For centuries, women have not been equal partners in a marriage. Even today in India, barring a very small percentage of empowered women, they are neither part of the mainstream of national life, nor are their genuine concerns addressed. At the heart of it is the iniquitous nature of a patriarchal society. The fact that 50 per cent of mankind owns less than 2 per cent of its assets demonstrates the stark reality.
 
 
If two people cannot live together, both should have the right to opt out of the marriage. In an ideal world, that would be an acceptable solution. In India, by and large, women are not educated enough to be bread winners, and within the moorings of traditional cultures, do not have the courage and the capacity to leave the matrimonial home. Given the inequality prevalent in family structures, the woman’s right to opt out is suicidal.
 
 
For the husband, that option is less daunting.
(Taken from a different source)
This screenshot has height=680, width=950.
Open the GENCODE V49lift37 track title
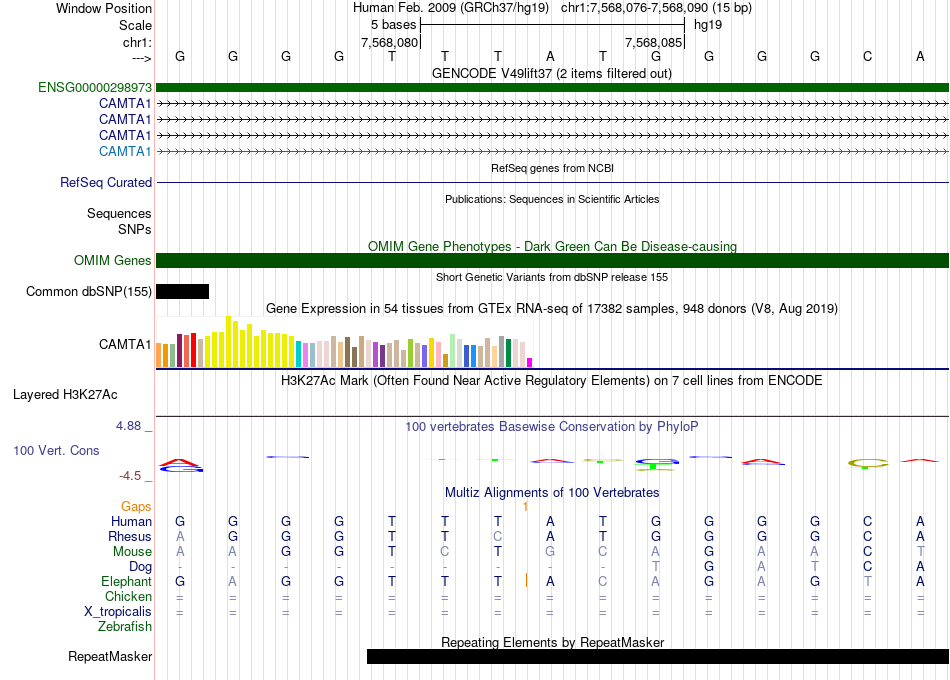pyautogui.click(x=552, y=73)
This does not mean that men, in most cases, opt out of the marriage without reason. Barring some exceptions, it is only when incompatibility cannot be resolved that men opt out. Given the patriarchal environment, they are better placed to do so, being the dominant partner.
 
 
The central issue, therefore, is not the finality and the manner in which women are divorced, but the inability of both law and society to protect women after divorce. Court proceedings are dilatory, delaying quick resolution. Unless the issue of the empowerment of women is addressed, the practice of women being unfairly treated will remain unresolved.
 
 
We have statutes in place which give women the right to seek or deny divorce. Absent divorce by consent, the wife has neither the wherewithal nor the capacity to defend herself in prolonged court proceedings. There is no light at the end of the tunnel. Most often women just abandon legal options and live a life of misery thereafter. Most of the time, they suffer ignominy throughout their life, not having the courage and financial capacity to seek divorce.
 
 
What the government and we in society need to do is to address the issue of gender justice. A legal proceeding in the Supreme Court may pay political dividends outside court but it does not address the real issue. The government should conduct a study about the effectiveness of divorce proceedings in family courts and bring about changes, both through legislation and other measures, to provide a support system for women in such a predicament.
 
 
A fund at the level of state governments to enable destitute and disempowered women to support them in legal proceedings may help. In many situations, the husband may not also have the wherewithal to support women adequately during the course of litigation because of other family responsibilities. The domestic financial pie is often too small to distribute equitably. There are provisions in the law under the Protection of Women from Domestic Violence Act, 2005, which entitle the wife to share the household where the couple resided. But that does not deal with all possible situations. Not everyone has a house big enough for sharing or a house capable of partition, given the levels of poverty in our country.
 
 
Systems of law may differ. Methods of divorce may differ. The procedure of resolution of disputes pending litigation may also differ. Whether a particular procedure which prolongs the agony of the couple for years without resolution is better than a quick divorce after which issues relating to the security and the future of women are addressed is debatable.
 
 
Furore and uninformed debates in the media only help to obfuscate the issue. An attempt by the political dispensation to empathise with women when their record in treating women is suspect will not serve their cause. Constitutional morality can only serve the cause of women if constitutional values in Part III of the Constitution are respected. The record of all governments in this regard is abysmal.
 
 
Mouthing platitudes in court is not enough. This battle is not to be fought in the court room alone. The real challenge is to fight this battle outside. What needs to be changed is the patriarchal mindset and social prejudice. What is needed is a government that does not shed crocodile tears.